Excerpt provided ->
········

How government finance figures prove the Opposition wrong, again

Last October, Opposition Leader Bernard Grech gave his first major speech, namely his formal reaction to the Budget. This speech was meant to lay out his party’s vision for a better country while pointing out the fallacies of the Labour administration’s fiscal plans.

Most commentators, however, concurred that Dr Grech did not excel. The delivery was flat, with Dr Grech reading out his speech as if he were quite unsure of what it contained. Moreover, the far-and-between economic parts of his speech gave the impression that his grasp of financial matters was at best, shaky. Like Dr Busuttil and Dr Delia before him, the new Opposition leader did not appear that sound when it came to economic thinking, a serious failing that is costing the Nationalist Party the vote of a large swathe of the business community and the Middle Class that supported it in its glory days.   

One highlight of Dr Grech’s reaction was his attack on the Financial Estimates presented by the Minister for Finance. He argued that it was unrealistic to project that government revenue could in 2021 reach the levels it reached in 2019. He stated that the pandemic’s impact on the economy was such that it did not make sense to project the take from VAT and income tax in 2021 to be anything but far below than in 2019. Dr Grech pointed out that this was proof this was the budget of an incompetent government that had failed and buckled. The public needed hope and new direction, which he argued, only the Nationalist Party could offer.

This line of reasoning became a repeated line of Opposition spokespersons. As recently as last month, Opposition spokesperson Dr Mario de Marco was reported to have said that lower-than-projected revenue figures would confirm the estimates the Opposition had made in its pre-budget document in September. He stated that this showed the solidity of its efforts in financial and economic matters.

········

Supplied records ->
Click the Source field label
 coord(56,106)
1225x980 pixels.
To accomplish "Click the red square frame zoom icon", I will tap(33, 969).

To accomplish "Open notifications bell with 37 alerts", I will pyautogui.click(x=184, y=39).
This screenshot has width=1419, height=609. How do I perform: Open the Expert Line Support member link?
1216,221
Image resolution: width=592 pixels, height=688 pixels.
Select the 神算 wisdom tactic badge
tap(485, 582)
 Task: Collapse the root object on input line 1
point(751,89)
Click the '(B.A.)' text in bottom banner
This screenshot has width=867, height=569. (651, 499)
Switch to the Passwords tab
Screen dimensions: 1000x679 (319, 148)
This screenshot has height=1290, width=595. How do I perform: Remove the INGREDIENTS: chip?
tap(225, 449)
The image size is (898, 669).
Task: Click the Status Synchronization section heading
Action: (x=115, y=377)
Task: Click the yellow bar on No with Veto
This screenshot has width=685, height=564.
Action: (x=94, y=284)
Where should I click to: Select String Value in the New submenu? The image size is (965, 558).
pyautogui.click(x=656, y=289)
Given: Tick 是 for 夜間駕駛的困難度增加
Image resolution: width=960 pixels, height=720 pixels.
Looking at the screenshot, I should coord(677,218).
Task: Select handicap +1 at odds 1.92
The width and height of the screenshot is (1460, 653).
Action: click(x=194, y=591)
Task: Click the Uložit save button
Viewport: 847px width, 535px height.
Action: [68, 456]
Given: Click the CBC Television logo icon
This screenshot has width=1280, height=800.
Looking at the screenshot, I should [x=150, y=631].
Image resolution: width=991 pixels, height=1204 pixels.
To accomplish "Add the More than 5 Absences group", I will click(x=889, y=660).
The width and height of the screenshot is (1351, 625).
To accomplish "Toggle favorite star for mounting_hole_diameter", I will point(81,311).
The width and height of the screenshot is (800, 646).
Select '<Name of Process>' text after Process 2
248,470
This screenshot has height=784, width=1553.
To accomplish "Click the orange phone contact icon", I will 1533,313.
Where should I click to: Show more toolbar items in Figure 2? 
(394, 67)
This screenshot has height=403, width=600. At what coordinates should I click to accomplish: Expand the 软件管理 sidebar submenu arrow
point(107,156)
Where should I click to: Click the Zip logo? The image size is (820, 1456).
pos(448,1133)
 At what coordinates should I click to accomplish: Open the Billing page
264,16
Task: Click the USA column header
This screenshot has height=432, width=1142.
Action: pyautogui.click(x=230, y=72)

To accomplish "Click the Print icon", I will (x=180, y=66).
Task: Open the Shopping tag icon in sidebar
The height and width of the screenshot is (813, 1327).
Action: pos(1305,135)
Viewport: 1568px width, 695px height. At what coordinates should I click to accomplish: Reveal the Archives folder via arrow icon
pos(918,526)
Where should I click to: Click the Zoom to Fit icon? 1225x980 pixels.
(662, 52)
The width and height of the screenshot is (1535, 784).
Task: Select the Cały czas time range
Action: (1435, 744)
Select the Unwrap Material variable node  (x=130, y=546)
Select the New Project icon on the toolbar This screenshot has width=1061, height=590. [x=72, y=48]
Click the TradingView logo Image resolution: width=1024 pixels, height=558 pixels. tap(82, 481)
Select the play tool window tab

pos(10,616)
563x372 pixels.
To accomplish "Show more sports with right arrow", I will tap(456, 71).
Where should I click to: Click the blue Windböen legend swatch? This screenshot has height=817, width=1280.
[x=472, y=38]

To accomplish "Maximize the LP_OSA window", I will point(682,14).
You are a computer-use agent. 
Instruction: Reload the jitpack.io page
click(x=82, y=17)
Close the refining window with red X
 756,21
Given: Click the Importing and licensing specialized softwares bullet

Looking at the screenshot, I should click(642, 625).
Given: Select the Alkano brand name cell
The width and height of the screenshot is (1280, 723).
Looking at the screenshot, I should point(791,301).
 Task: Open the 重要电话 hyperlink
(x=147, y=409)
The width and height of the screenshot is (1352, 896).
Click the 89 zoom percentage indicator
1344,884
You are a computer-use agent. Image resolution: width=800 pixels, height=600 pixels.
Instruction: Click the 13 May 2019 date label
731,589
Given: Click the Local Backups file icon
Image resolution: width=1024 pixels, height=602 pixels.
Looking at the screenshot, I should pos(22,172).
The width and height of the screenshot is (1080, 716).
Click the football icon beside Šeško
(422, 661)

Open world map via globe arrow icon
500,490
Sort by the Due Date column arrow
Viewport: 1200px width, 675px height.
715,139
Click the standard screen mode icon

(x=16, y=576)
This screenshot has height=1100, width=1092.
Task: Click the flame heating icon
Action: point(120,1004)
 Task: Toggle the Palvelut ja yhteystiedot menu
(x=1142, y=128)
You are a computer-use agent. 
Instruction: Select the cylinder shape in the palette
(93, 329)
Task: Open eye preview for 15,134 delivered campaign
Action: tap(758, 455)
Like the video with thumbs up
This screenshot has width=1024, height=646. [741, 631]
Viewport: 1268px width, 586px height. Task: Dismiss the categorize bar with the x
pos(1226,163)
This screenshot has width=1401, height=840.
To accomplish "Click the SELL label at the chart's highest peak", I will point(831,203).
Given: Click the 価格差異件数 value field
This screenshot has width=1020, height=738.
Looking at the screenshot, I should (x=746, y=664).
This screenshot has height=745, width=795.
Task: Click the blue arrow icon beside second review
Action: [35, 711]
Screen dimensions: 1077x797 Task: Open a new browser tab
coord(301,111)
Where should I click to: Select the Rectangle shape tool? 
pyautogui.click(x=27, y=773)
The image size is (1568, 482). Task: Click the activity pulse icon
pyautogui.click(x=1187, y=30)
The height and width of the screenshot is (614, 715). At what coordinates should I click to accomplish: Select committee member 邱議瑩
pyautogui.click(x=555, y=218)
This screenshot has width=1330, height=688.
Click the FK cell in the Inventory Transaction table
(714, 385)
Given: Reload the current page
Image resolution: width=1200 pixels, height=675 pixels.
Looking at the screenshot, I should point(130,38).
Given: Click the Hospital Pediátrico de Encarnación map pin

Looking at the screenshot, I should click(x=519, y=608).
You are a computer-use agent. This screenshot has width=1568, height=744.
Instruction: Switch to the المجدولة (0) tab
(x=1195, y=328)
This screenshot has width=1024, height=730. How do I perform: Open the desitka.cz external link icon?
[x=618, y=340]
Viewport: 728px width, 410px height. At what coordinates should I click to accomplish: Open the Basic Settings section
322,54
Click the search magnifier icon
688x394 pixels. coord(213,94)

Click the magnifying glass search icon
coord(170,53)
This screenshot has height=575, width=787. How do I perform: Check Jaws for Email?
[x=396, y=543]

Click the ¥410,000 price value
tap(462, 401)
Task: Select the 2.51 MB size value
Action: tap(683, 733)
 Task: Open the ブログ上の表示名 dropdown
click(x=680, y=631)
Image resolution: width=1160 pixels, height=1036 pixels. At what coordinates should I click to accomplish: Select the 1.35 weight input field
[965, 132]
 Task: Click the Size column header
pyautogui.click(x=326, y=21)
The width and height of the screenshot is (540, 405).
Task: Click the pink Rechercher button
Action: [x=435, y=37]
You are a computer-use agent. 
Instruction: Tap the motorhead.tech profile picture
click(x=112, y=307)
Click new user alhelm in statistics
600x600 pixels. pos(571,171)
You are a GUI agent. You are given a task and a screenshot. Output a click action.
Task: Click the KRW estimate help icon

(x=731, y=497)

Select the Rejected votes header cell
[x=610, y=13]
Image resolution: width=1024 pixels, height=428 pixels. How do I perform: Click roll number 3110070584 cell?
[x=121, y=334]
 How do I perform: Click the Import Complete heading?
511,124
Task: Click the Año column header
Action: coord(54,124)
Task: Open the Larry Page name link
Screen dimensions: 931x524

········

Problem to work on ->
Rewrite the stretch of the government finance article from "This line of" through "and economic matters.", putting "pre-budget proposals" in place of "pre-budget document".

Answer section ->
This line of reasoning became a repeated line of Opposition spokespersons. As recently as last month, Opposition spokesperson Dr Mario de Marco was reported to have said that lower-than-projected revenue figures would confirm the estimates the Opposition had made in its pre-budget proposals in September. He stated that this showed the solidity of its efforts in financial and economic matters.